IndyCar: Traçado da Indy 300 recebe nome e tem curvas batizadas

Os trechos do Circuito do Anhembi fazem menção a locais e construções da região.

Desenhado pelo neozelandês Tony Cotman, consultor da IZOD IndyCar Series, o traçado da prova São Paulo Indy 300 passou a chamar-se oficialmente Circuito do Anhembi. Suas curvas e retas também foram batizadas pelos organizadores do evento. Os nomes foram divulgados nesta terça-feira (02/02) e homenageiam locais e construções da região onde se situa o circuito, no entorno do complexo do Anhembi – que reúne o Sambódromo e o Centro de Convenções da cidade. A corrida será disputada no dia 14 de março, com transmissão ao vivo pelos canais Band e Bandsports, além das rádios Bandeirantes e BandNews FM.

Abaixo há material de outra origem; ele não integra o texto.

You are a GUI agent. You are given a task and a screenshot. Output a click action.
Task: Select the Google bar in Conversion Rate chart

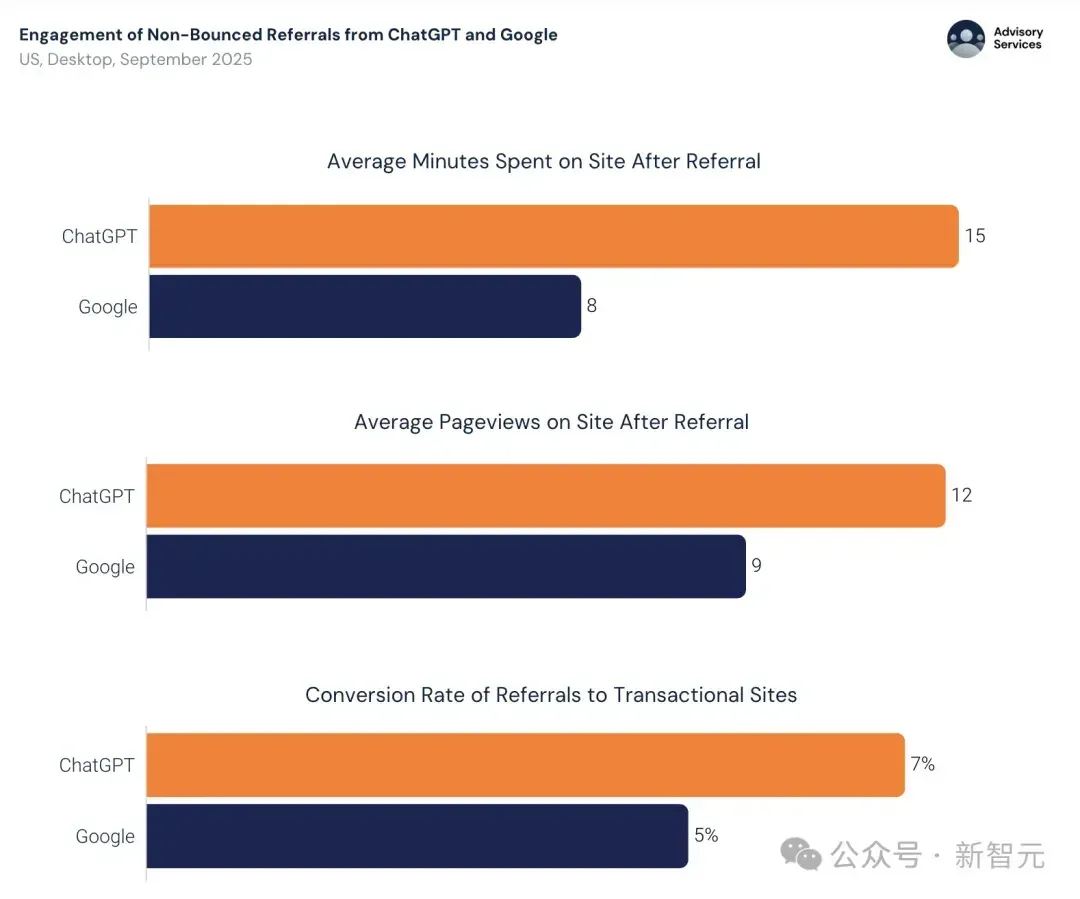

O traçado de 4.180 metros, 11 curvas e três longas retas marcará a abertura da temporada 2010 da Fórmula Indy e também a estréia da categoria em circuitos de rua na América do Sul. A largada será na Reta do Sambódromo, que está situada exatamente sobre a passarela do samba que sedia os desfiles do Carnaval paulista. Após este trecho, os pilotos farão uma seqüência de curvas à esquerda e à direita, que foi batizada de “S” do Samba.
Após uma pequena reta vem a Curva da Base Aérea, que fica nas proximidades das instalações militares localizadas atrás do Anhembi. A seguir os carros entrarão na Avenida Olavo Fontoura, rebatizada como Reta de Marte, em alusão ao Aeroporto do Campo de Marte, que abriga o serviço aeronáutico das polícias Civil e Militar – o local foi também o primeiro aeroporto da cidade de São Paulo. 
A curva seguinte é a do Anhembi, trazendo os pilotos para o estacionamento do Pavilhão de Exposições. Depois os carros passarão pela Curva 14 Bis, localizada próxima à Praça Campo de Bagatelle, cujo nome é uma referência ao local, em Paris, onde o brasileiro Alberto Santos Dumont fez um veículo mais pesado que ar voar pela primeira vez. Lá, existe escultura em tamanho natural do avião utilizado por Santos Dumont em sua façanha. 
Entre a Curva 14 Bis e a do Pavilhão, fica a saída dos boxes. Depois de contornarem a Curva Espéria (nome alusivo ao tradicional clube instalado ali), as máquinas passarão pela Curva das Docas – bem próximo a este local estão as docas onde são descarregados os caminhões que levam o material das exposições realizadas no Anhembi. 
A próxima curva é a do Tietê, que margeia o famoso rio paulista e antecede a Reta Bandeirantes – uma das principais atrações do circuito, que homenageia os sertanistas que partiam principalmente de São Paulo para ampliar em grandes proporções o território nacional a partir do século XVI, inclusive seguindo o rio Tietê. 
Depois de percorrerem os 1.500 metros da Reta Bandeirantes, os pilotos contornarão a última curva do traçado, denominada Curva da Vitória, para ganharem a Reta do Sambódromo e completarem os 4.180 metros da volta.
O nome da pista – Circuito do Anhembi – é uma palavra indígena que denominava o próprio rio Tietê. Originalmente “Anyemby”, o termo significa em português “rio dos anambus”, aves que habitavam certa região do Estado de São Paulo em grande quantidade. Naquela localidade nasceu a cidade de Anhembi, fundada em 1891 na margem esquerda do Tietê pelos Bandeirantes, a 240 quilômetros da capital paulista. A palavra Tietê denomina hoje todo o rio que, em seus 1.150 quilômetros, corta o estado e a maior cidade sul-americana. Grafado pela primeira vez em um mapa de 1748, o termo Tietê significa “rio verdadeiro”.